_Task prompt:_
All entries should be output exactly as they stand.

*** Opening Data section ***

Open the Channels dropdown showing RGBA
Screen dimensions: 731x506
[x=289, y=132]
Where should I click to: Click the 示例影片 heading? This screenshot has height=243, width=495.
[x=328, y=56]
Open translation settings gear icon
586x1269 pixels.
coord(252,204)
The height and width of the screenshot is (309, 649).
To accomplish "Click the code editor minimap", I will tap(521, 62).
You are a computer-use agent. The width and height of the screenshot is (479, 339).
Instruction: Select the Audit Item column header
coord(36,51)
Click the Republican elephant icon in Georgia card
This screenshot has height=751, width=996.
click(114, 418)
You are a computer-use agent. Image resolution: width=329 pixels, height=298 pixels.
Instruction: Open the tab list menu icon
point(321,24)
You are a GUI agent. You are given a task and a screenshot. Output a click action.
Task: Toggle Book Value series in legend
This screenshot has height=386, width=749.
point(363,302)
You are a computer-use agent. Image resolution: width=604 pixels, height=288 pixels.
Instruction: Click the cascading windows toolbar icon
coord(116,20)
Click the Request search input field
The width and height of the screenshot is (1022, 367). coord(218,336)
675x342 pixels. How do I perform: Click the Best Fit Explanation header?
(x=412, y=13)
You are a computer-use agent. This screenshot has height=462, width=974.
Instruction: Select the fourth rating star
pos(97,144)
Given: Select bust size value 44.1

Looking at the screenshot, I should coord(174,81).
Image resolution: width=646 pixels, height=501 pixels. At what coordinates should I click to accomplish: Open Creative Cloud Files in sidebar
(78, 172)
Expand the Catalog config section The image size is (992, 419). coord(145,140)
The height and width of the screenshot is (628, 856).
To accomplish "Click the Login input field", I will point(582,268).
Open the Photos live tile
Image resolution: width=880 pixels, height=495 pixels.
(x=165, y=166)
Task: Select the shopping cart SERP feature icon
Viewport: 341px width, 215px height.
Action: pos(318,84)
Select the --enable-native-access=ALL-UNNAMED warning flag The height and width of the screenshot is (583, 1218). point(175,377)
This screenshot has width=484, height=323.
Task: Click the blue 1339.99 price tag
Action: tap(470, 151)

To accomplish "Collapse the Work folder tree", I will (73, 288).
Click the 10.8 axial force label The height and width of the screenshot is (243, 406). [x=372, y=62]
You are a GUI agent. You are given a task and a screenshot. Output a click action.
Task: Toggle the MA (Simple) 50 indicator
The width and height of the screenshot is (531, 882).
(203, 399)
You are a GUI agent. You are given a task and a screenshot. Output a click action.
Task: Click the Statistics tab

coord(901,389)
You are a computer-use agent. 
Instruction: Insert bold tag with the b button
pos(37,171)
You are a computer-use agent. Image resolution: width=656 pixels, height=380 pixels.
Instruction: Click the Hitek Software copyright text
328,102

*** Closing Data section ***

_Task solution:_
Open the Channels dropdown showing RGBA
Screen dimensions: 731x506
[x=289, y=132]
Where should I click to: Click the 示例影片 heading? This screenshot has height=243, width=495.
[x=328, y=56]
Open translation settings gear icon
586x1269 pixels.
coord(252,204)
The height and width of the screenshot is (309, 649).
To accomplish "Click the code editor minimap", I will tap(521, 62).
You are a computer-use agent. The width and height of the screenshot is (479, 339).
Instruction: Select the Audit Item column header
coord(36,51)
Click the Republican elephant icon in Georgia card
This screenshot has height=751, width=996.
click(114, 418)
You are a computer-use agent. Image resolution: width=329 pixels, height=298 pixels.
Instruction: Open the tab list menu icon
point(321,24)
You are a GUI agent. You are given a task and a screenshot. Output a click action.
Task: Toggle Book Value series in legend
This screenshot has height=386, width=749.
point(363,302)
You are a computer-use agent. Image resolution: width=604 pixels, height=288 pixels.
Instruction: Click the cascading windows toolbar icon
coord(116,20)
Click the Request search input field
The width and height of the screenshot is (1022, 367). coord(218,336)
675x342 pixels. How do I perform: Click the Best Fit Explanation header?
(x=412, y=13)
You are a computer-use agent. This screenshot has height=462, width=974.
Instruction: Select the fourth rating star
pos(97,144)
Given: Select bust size value 44.1

Looking at the screenshot, I should coord(174,81).
Image resolution: width=646 pixels, height=501 pixels. At what coordinates should I click to accomplish: Open Creative Cloud Files in sidebar
(78, 172)
Expand the Catalog config section The image size is (992, 419). coord(145,140)
The height and width of the screenshot is (628, 856).
To accomplish "Click the Login input field", I will point(582,268).
Open the Photos live tile
Image resolution: width=880 pixels, height=495 pixels.
(x=165, y=166)
Task: Select the shopping cart SERP feature icon
Viewport: 341px width, 215px height.
Action: pos(318,84)
Select the --enable-native-access=ALL-UNNAMED warning flag The height and width of the screenshot is (583, 1218). point(175,377)
This screenshot has width=484, height=323.
Task: Click the blue 1339.99 price tag
Action: tap(470, 151)

To accomplish "Collapse the Work folder tree", I will (73, 288).
Click the 10.8 axial force label The height and width of the screenshot is (243, 406). [x=372, y=62]
You are a GUI agent. You are given a task and a screenshot. Output a click action.
Task: Toggle the MA (Simple) 50 indicator
The width and height of the screenshot is (531, 882).
(203, 399)
You are a GUI agent. You are given a task and a screenshot. Output a click action.
Task: Click the Statistics tab

coord(901,389)
You are a computer-use agent. 
Instruction: Insert bold tag with the b button
pos(37,171)
You are a computer-use agent. Image resolution: width=656 pixels, height=380 pixels.
Instruction: Click the Hitek Software copyright text
328,102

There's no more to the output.